Keywords Receptor for advanced glycation end products; Staphylococcus aureus; mouse; skin infection
Subject categories Bacteriology, Immunobiology, Rheumatology and Autoimmunity

Abstract

Lack of Receptor for Advanced Glycation End products (RAGE) ameliorates several infections including Staphylococcus aureus (S. aureus) pneumonia. We sought to investigate the role of RAGE in staphylococcal skin infection in mice.Wild-type (WT) and RAGE deficient (RAGE-/-) mice were subcutaneously inoculated with S. aureus SH1000 strain in abscess forming dose or necrotic dose. Clinical signs of dermatitis, along with histopathological changes, were compared between the groups.The skin lesion size was smaller in RAGE-/- mice. Infected RAGE-/- mice expressed lower pro-inflammatory cytokines in local skins compared to control mice. Low dose of bacteria caused more abscess formation in RAGE-/- mice compared to skin necrosis that was more often observed in WT mice. As a result of more abscess formation, the wound healing was prolonged in RAGE-/- mice.
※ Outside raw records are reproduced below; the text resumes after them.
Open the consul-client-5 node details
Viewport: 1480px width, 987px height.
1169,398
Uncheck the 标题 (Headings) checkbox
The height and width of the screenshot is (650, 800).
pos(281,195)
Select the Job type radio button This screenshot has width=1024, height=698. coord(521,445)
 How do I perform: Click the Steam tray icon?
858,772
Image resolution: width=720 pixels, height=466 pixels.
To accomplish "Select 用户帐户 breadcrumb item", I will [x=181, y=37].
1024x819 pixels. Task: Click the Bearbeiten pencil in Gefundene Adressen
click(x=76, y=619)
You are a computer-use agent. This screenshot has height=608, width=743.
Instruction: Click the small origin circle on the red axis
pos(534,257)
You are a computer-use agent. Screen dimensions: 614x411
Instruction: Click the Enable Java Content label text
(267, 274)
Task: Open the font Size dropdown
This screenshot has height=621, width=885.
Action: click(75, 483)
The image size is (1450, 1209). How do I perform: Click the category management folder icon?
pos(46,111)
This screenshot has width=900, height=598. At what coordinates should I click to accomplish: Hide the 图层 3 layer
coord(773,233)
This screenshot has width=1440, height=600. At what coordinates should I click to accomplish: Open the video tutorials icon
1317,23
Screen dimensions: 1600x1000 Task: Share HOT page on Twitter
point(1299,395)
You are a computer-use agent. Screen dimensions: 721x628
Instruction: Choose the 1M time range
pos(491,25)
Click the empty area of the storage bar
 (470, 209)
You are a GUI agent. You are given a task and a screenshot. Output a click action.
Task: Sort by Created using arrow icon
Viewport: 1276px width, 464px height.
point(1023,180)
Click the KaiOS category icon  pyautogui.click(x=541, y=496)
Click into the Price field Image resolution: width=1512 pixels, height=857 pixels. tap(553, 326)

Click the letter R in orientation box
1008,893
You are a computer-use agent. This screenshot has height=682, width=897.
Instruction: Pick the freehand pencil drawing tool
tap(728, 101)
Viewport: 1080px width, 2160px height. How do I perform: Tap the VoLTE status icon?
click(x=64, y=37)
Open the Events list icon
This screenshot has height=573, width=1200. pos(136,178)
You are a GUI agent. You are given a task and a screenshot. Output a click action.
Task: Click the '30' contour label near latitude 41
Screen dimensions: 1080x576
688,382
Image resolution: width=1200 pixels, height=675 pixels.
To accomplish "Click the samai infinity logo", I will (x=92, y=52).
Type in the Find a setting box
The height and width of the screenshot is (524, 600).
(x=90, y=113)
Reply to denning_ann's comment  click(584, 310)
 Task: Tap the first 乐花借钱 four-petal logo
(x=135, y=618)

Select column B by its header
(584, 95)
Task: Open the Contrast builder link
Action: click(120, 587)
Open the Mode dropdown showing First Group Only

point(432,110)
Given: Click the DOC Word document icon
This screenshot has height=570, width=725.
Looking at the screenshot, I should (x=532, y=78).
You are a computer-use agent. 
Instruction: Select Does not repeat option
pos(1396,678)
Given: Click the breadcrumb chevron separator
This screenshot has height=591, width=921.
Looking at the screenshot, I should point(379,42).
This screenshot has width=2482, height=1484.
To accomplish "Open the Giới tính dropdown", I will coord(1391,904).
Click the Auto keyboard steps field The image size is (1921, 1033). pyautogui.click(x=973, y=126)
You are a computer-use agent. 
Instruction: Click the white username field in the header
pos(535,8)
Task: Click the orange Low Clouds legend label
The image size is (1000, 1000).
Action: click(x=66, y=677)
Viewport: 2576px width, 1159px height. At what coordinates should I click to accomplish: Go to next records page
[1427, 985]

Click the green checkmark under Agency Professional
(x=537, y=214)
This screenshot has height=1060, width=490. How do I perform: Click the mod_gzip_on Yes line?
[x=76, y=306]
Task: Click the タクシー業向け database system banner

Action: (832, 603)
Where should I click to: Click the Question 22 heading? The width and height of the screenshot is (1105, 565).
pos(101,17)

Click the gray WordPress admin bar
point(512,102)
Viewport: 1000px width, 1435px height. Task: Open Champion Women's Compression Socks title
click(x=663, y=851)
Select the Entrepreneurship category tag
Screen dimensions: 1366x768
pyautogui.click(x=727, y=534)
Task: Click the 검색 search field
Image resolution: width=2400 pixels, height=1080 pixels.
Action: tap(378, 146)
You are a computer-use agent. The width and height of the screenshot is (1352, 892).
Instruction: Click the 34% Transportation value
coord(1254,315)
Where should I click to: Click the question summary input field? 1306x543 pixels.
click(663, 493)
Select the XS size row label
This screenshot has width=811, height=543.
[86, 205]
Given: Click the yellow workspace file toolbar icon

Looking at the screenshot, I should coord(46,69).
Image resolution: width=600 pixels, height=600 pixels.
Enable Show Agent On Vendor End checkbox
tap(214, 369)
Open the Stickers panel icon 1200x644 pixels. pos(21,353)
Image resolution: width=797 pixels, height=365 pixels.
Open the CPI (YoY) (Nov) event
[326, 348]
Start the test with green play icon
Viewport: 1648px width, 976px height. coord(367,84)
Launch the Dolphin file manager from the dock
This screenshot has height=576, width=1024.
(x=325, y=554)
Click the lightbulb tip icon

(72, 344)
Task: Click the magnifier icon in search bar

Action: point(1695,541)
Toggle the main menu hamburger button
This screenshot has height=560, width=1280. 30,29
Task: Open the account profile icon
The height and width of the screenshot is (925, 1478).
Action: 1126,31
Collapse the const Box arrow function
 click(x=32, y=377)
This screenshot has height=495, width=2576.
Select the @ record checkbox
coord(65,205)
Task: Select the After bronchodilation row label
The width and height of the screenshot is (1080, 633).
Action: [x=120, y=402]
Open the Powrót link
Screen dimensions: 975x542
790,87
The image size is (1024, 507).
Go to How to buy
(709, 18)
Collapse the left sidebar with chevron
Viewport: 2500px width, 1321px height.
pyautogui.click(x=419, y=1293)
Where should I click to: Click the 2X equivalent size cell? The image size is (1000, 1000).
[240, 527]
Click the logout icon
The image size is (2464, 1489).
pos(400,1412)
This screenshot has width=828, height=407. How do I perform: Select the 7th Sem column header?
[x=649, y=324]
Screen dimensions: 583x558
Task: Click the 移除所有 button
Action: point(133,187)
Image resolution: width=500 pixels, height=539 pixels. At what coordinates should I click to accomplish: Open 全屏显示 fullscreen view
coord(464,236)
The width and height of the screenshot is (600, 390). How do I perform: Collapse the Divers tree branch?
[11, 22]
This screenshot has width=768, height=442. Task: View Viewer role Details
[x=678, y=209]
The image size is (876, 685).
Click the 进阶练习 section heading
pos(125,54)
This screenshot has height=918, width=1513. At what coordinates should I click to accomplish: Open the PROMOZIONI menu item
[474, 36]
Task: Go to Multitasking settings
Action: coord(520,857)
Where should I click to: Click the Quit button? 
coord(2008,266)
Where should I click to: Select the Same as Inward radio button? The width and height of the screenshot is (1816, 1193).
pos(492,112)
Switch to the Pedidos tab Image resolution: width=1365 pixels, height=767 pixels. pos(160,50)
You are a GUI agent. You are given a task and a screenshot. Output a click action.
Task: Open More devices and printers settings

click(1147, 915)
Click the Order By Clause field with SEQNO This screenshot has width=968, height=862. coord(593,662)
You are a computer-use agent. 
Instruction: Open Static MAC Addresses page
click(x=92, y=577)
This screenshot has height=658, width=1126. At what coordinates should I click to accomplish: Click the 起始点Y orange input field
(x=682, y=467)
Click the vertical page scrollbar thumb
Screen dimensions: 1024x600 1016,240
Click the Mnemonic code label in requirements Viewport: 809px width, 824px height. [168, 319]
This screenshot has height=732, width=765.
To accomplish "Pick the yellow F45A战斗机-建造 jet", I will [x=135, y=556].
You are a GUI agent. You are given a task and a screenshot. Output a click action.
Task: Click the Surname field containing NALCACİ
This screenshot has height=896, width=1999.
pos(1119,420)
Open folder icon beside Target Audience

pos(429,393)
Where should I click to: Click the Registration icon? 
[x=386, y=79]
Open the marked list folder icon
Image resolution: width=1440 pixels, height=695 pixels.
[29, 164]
Importantly, RAGE-/- mice had lower bacterial loads in the skin than controls, which is correlated with higher local levels of myeloperoxidase before skin infection. In vitro, enhanced phagocytic capacity of neutrophils and macrophages obtained from RAGE-/- mice compared to control mice was observed.RAGE deficiency up-regulates phagocytic capacity of phagocytes, resulting in lower bacterial burden in local skin and milder skin lesions in mice with staphylococcal skin infection.